I’ve been involved in the funeral business long enough to see the State of Minnesota move, in what I consider a more consumer friendly way, in respect to the business of preneed. I can go back to the 1980’s when we were only allowed to put a consumer’s designated funeral funds into a bank guaranteed certificate of deposit.
I’ve seen the preneed movement in our state then go to insurance sold by designated agents not affiliated with funeral homes to, what I believe is a better system today, whereby funeral homes can own insurance agencies and their funeral home employees can be licensed insurance agents and receive a commission for the sale of such policies to the consumer.
While it is nice to receive the commissions to be able to cover the cost of the program for the funeral home, I believe that the biggest advantage of having funeral home agents involved as compared to general agents not affiliated with funeral homes is that the consumers now can get the information on types of funerals and the related costs directly from the source who will be providing those services. That has to be an advantage for consumers.
In 2001, I took advantage of these, then new laws in the State of Minnesota. I became a licensed insurance agent, started an agency, and had some appointments of employee/agents under the agency. Funeral directors who now were also agents were able to sit down with consumers and discuss funeral costs and a way to insure that those costs could be paid at a later date. I think it was, and continues to be, a win-win situation for the funeral business and the consumer.
I bring this information up today because I found this public relations article about an Oklahoma site for seniors to get “Burial Insurance” quotes. Without looking much further into it than looking at the web-site offered, it appears to me that the term “Burial Insurance” connotates the impression to those that may look into this insurance that this funding will pay for the consumer’s funeral.
In contrast, it looks to me like it is a site for what I would term “Final Expense” insurance and the the cost of a funeral is, if at all arrived at, arrived at only by guesstimate. It appears that the insurance, at the time of death, would be paid to a beneficiary that would then be expected to pay for the deceased’s final expenses which would include funeral expenses.
While final expense insurance is certainly valid and is better than no insurance, I question its value as a pre-planned funeral funding vehicle. That is especially true if the consumer has not visited with his funeral establishment of choice to know what his future costs will be.
While having nothing set aside for a funeral would be worse, I can image a circumstance where a person has a $5000 final expense plan that is intended, in good conscious, to pay for his funeral expenses. However, when his relatives go to select the funeral that they believe the consumer wanted, they may find out it costs $7,500 or $10,000. I’ve been in the arrangement room at those times and they are no fun for anybody concerned — the consumer family or the funeral home.
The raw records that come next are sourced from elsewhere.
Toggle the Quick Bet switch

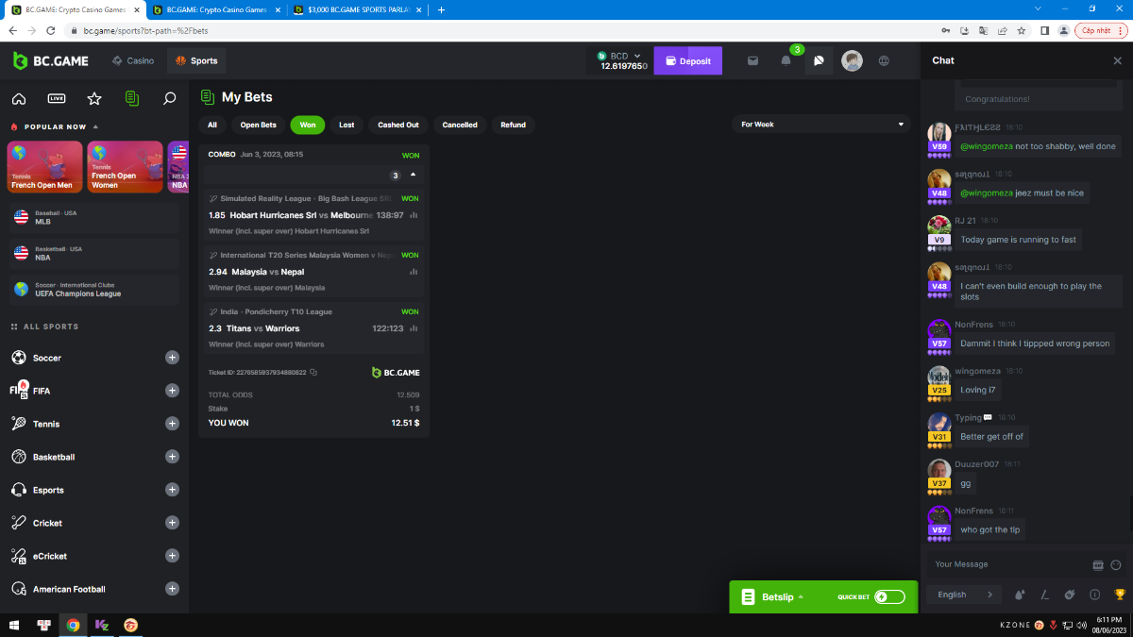tap(888, 596)
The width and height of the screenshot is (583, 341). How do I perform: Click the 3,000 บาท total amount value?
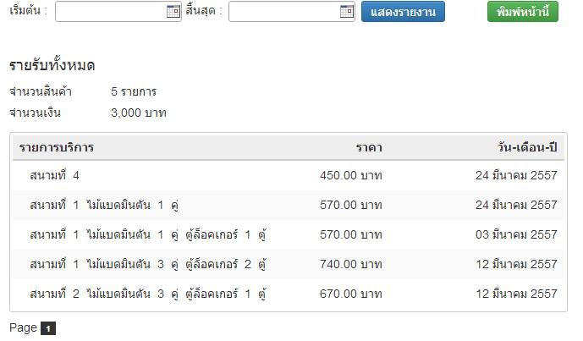coord(139,112)
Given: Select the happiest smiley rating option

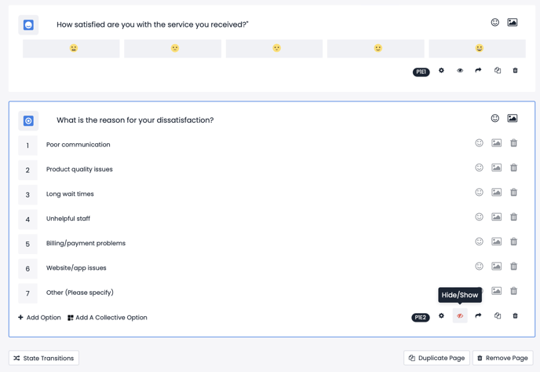Looking at the screenshot, I should (477, 48).
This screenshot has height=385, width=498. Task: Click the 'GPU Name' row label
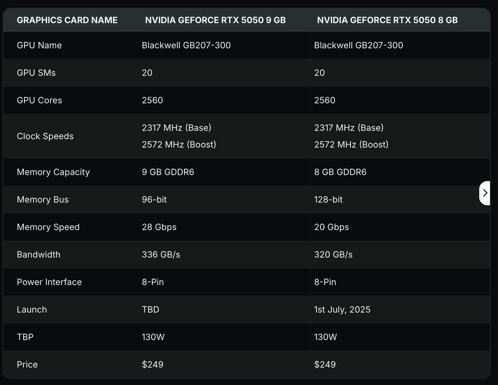click(x=39, y=45)
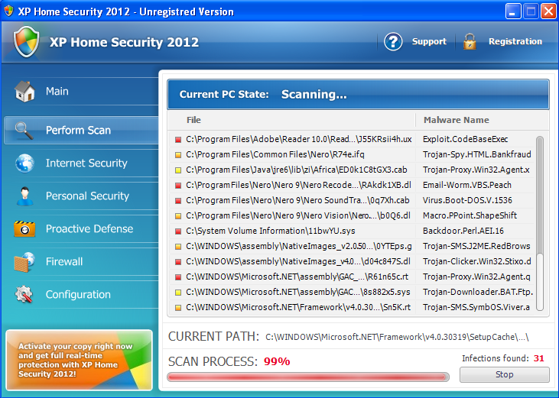The image size is (559, 398).
Task: Select the 11bwYU.sys Backdoor.Perl.AEI.16 row
Action: (352, 231)
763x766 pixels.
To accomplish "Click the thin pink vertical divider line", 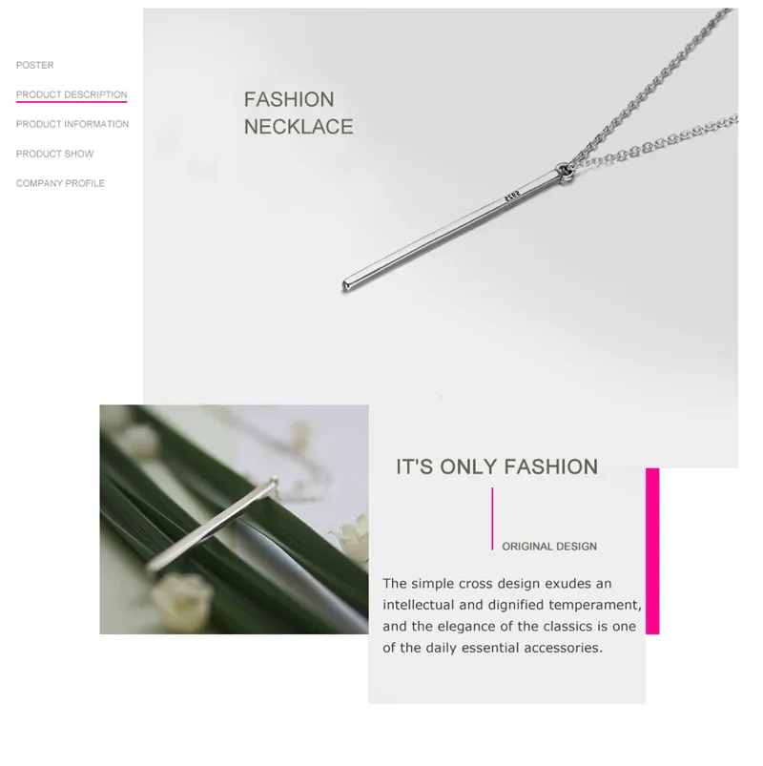I will (x=492, y=518).
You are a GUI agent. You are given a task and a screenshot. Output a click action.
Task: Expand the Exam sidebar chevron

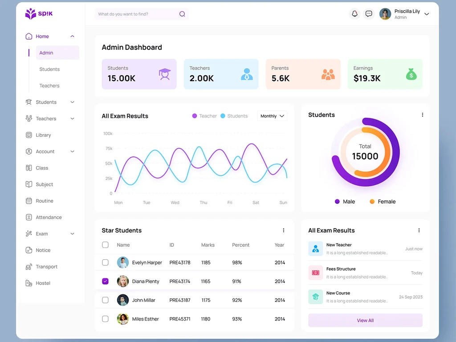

So, the reason for this article today is not to bash final expense policies or those that market them. There is a place for them. However, all funeral directors should know and be aware that many are being marketed as preneed plans and that is not what they are exclusively for. You need to know that they are out there and you need to market “preneed” plans as the better alternative for the consumer. Awareness by the consumer that you also offer these types of plans can be a real asset in building your volume. If you are not heavily invested in marketing preneed, the time to start is now.